## Data provided
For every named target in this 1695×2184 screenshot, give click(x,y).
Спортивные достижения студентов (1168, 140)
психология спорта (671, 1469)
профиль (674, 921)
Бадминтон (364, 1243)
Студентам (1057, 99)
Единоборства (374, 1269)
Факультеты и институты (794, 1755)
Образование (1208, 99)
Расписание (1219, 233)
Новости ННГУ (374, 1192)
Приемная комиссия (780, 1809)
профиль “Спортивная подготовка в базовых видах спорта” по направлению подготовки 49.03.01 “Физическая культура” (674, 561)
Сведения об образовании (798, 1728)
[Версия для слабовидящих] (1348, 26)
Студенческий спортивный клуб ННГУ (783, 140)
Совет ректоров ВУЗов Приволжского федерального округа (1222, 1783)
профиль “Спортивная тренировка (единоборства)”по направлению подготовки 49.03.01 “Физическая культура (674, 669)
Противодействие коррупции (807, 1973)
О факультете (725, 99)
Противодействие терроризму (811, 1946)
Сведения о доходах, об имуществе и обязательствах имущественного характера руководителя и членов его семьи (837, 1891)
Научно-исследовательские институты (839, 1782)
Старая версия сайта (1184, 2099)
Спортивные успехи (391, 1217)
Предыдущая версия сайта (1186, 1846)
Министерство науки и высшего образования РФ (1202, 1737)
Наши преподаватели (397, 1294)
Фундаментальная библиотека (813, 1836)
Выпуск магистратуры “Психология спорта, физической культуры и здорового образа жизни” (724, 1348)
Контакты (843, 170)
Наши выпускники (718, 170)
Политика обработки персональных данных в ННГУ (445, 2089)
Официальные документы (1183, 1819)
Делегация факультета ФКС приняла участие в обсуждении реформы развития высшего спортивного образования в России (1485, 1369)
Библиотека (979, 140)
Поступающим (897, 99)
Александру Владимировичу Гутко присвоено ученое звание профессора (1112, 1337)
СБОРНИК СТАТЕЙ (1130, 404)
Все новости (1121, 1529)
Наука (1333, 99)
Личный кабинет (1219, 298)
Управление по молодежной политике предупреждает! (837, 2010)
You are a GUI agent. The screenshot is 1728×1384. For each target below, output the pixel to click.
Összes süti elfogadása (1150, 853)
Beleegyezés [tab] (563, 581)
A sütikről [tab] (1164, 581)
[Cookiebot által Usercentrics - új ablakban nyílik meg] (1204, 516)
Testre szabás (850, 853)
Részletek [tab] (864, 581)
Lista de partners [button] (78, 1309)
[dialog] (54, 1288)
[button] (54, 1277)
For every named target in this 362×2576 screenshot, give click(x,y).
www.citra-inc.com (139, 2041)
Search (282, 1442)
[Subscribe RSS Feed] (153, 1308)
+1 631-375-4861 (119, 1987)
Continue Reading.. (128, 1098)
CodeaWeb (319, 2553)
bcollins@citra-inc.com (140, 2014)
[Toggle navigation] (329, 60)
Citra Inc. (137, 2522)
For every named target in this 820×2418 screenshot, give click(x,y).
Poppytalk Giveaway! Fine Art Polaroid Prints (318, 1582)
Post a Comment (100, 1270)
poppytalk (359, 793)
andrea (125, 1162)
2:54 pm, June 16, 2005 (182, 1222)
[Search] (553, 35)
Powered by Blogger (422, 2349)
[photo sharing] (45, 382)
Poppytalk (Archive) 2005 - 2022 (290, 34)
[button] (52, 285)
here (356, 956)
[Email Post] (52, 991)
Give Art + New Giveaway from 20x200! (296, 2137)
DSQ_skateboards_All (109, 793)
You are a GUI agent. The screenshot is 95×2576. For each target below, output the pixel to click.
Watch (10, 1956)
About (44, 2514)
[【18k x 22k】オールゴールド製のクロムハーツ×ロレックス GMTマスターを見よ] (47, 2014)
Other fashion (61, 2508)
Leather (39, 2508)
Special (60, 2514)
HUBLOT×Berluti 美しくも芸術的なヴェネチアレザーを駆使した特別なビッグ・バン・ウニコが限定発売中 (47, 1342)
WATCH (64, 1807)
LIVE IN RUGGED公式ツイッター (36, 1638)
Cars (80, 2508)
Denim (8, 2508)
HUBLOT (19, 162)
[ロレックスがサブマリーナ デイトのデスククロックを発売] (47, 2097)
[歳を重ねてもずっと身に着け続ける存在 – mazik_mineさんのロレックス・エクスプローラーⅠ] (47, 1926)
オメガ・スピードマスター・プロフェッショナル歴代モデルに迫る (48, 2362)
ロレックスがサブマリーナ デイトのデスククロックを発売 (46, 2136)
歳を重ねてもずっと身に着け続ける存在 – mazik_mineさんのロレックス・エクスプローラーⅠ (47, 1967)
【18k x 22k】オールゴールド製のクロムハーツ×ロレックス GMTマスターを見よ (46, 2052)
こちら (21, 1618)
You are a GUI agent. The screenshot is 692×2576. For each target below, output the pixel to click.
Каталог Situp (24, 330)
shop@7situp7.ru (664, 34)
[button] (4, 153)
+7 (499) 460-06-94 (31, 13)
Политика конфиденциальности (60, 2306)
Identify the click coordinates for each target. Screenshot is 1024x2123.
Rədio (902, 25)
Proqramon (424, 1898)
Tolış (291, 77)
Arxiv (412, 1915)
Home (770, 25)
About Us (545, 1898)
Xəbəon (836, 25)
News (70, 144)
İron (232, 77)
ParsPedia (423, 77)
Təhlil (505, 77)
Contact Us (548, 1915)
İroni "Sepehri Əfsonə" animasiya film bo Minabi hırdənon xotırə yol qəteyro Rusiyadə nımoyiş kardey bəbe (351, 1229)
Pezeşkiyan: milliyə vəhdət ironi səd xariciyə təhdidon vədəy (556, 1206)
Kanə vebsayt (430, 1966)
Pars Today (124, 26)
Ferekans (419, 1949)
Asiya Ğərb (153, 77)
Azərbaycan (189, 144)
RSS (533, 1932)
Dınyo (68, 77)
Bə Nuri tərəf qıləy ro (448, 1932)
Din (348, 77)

## How to complete this task
The response must consist of the lines above, from the first one through the line containing "Совет ректоров ВУЗов", reproduced exactly.

## Response area
For every named target in this 1695×2184 screenshot, give click(x,y).
Спортивные достижения студентов (1168, 140)
психология спорта (671, 1469)
профиль (674, 921)
Бадминтон (364, 1243)
Студентам (1057, 99)
Единоборства (374, 1269)
Факультеты и институты (794, 1755)
Образование (1208, 99)
Расписание (1219, 233)
Новости ННГУ (374, 1192)
Приемная комиссия (780, 1809)
профиль “Спортивная подготовка в базовых видах спорта” по направлению подготовки 49.03.01 “Физическая культура” (674, 561)
Сведения об образовании (798, 1728)
[Версия для слабовидящих] (1348, 26)
Студенческий спортивный клуб ННГУ (783, 140)
Совет ректоров ВУЗов Приволжского федерального округа (1222, 1783)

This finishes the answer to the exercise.